Lt. Greg Ehler and his wife served as volunteers with the Salvation Army in Aurora for about five years before coming to the Quad-Cities last year.

A former Army veteran who served in an infantry division as a sniper, Lt. Ehler now helps to coordinate the 29 bell ringing sites on the Illinois side of the river. None of his previous jobs come close to what he does now.

“We felt called to it,” he said. “Nothing else we were doing gave us satisfaction in what we were doing for the church. … I couldn’t imagine doing anything else.”

Back at NorthPark, Captain Ray waves to a little girl and calls to busy shoppers bustling past.

“Merry Christmas! Good afternoon!” she shouts, throwing up her hands.
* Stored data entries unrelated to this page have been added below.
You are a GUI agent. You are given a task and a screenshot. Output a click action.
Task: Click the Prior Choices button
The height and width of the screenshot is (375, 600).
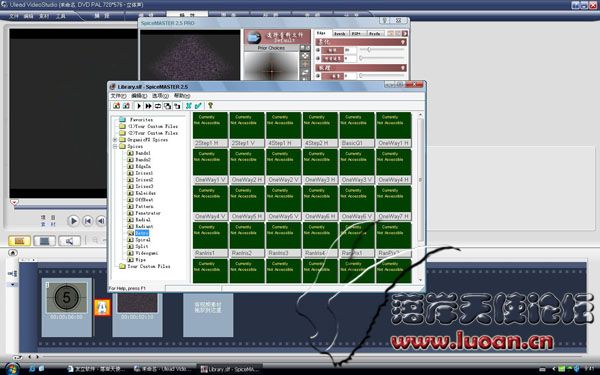click(x=271, y=48)
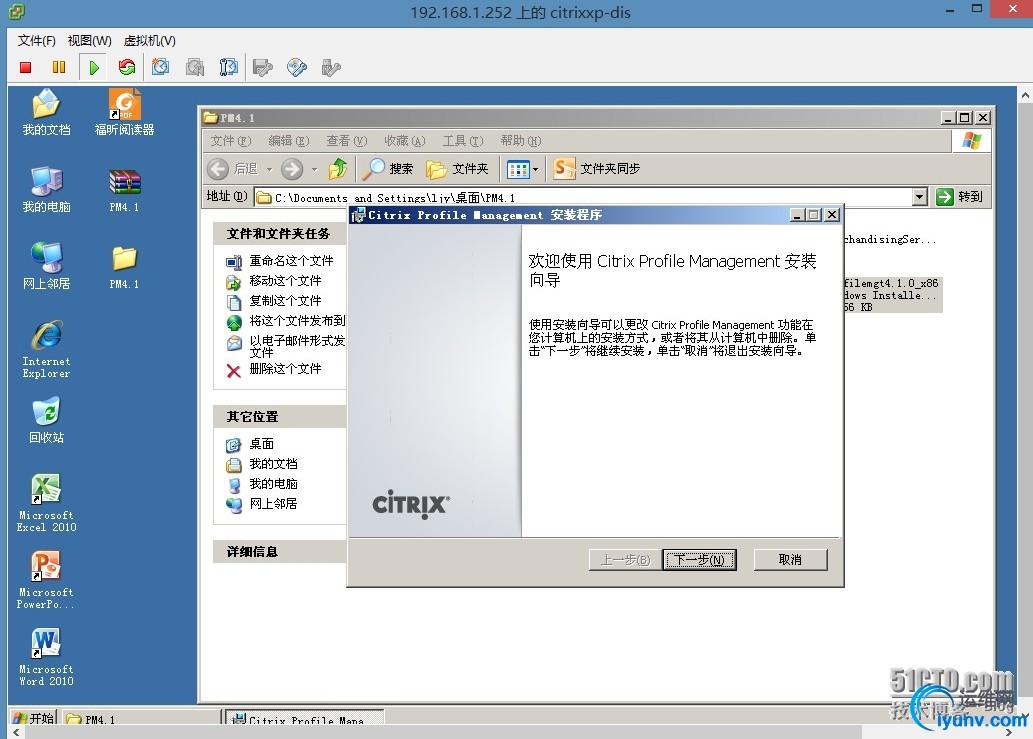The width and height of the screenshot is (1033, 739).
Task: Click 下一步(N) to continue installation
Action: (x=698, y=559)
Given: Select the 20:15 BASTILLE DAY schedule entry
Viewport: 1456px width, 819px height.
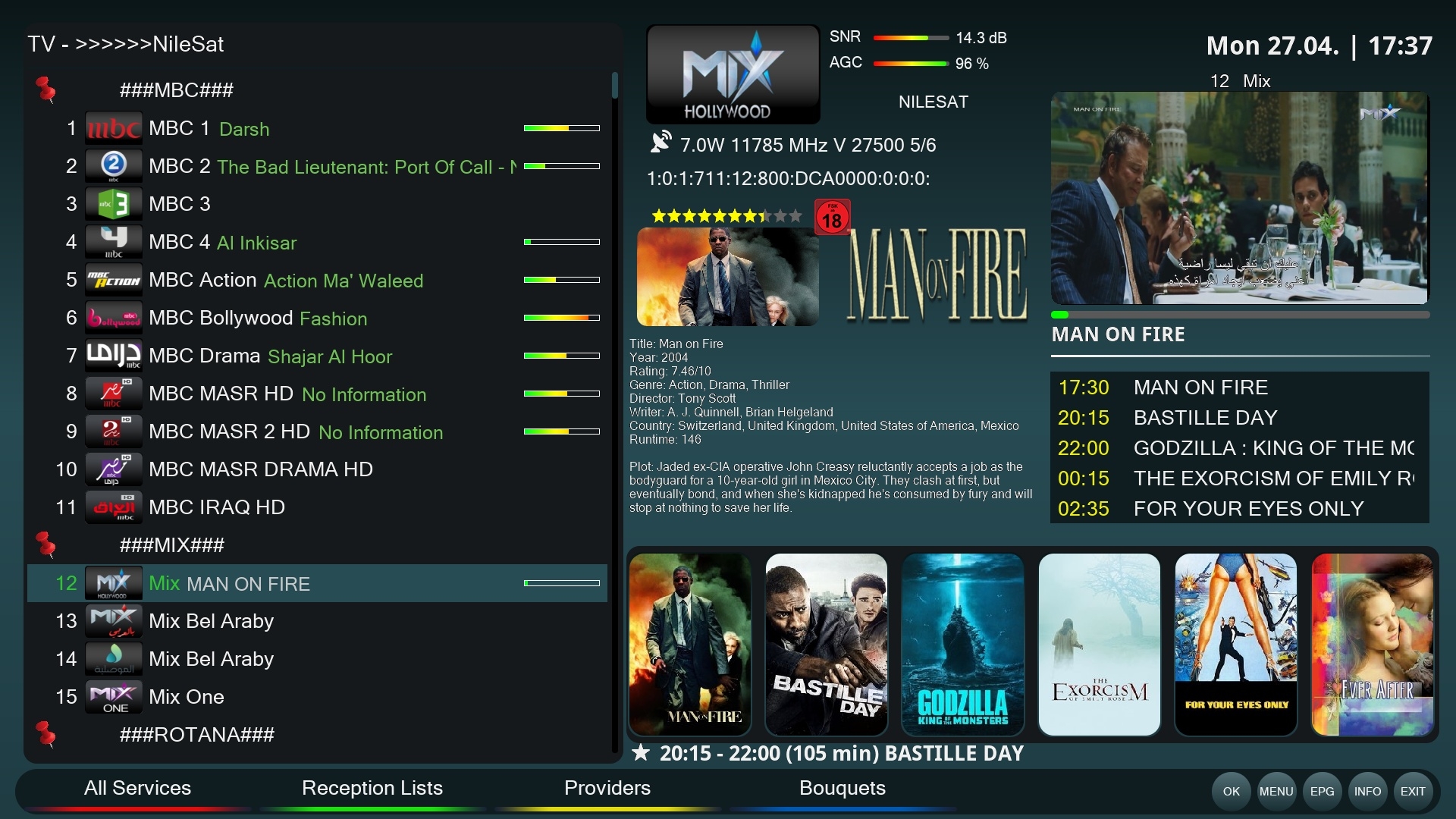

She makes an effort to greet everyone, even those who don’t stop, and says she’s constantly amazed by the generosity of children, who will donate the $1 or $2 they have to their name.

“When the children drop in money, I try to explain to them that if it were not for their money, some would not have Christmas dinner,” she says.

She said there’s no discrimination when it comes to giving — “the mere fact that there’s a need” is enough.

Surgery several years ago makes it hard for Captain Ray to stand for long spells of time, so sometimes she has to shout good tidings from a chair. She’ll take up her post for as long as she’s able, she said.

She smiles. “The minute you get the bell in my hand, I’m a different person.”